None of us are fit for these things. In a most controversial but I think beneficial passage Macleod shows that ‘reset’ for people is not enough. New life is what is needed – even (especially?) in our churches. “Awakening means persuading thousands of Christians that they are not Christians at all. This is not simply a matter of theological illiteracy or Christians living in an open and impenitent defiance of the Christian ethic……it is something much more fundamental. Many in the churches have had no experience of the emotional and affective side of the Christian faith”. No bad conscience, no grief, shame or fear of sin. They think sin died with the Victorians or is something that other people do. As a result, they don’t experience the joy of burdens being lifted at Calvary. They know nothing of the ‘unspeakable joy, full of glory” (1 Peter 1:8). I sometimes wonder if we are so scared of the excesses of some of the charismatic movement that we have forgotten the emotional, affective side of Christianity. Is it wrong to want a ‘felt’ Christ?

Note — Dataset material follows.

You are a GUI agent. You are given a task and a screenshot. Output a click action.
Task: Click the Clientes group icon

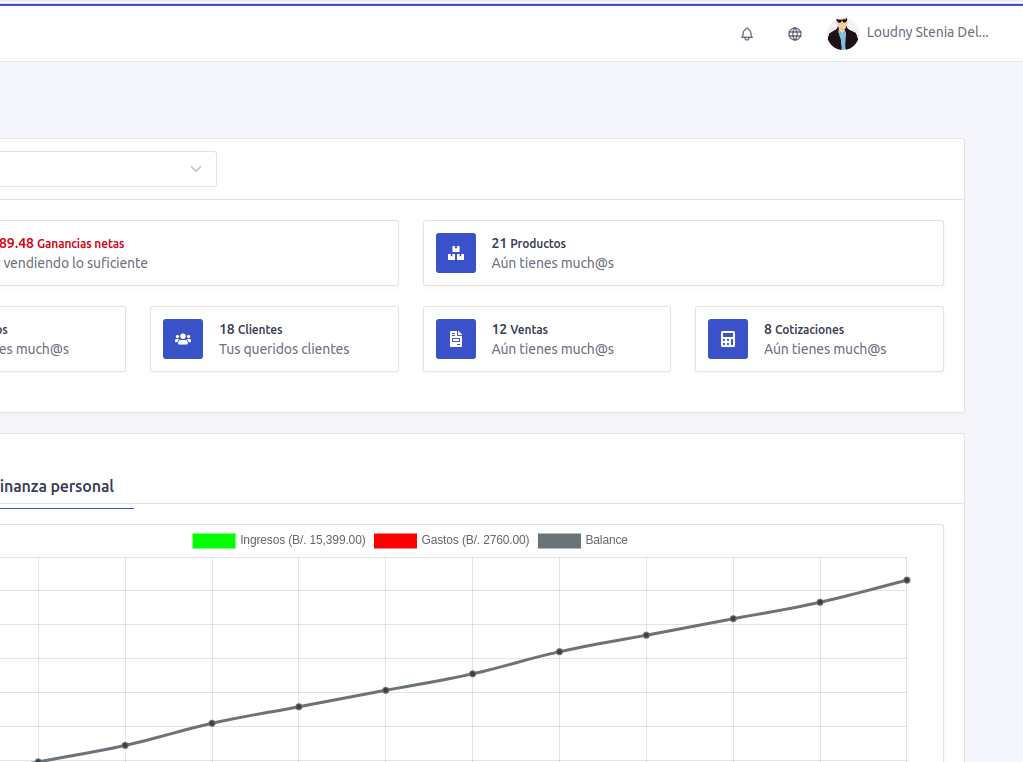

This Christmas and New Year reflect on the words with which Macleod closes the chapter:

“Their (our?) one great characteristic is complacency: complacency in the church itself; dead branches, lifeless members. What these need is not awakening, but resurrection (Ephesians 2:5). Surely, then, there is nothing we can do. No, but there is something we are commanded to do. We have to proclaim, even within the walls of our churches, ‘You must be born again,’ praying that God will use our human word, spoken with ‘poor, lisping, stammering tongues, as His very own word, and cause the dry, skeletal bones to live. (Ezekiel 37:3).”

Only then will we cry from the heart “Hallelujah”!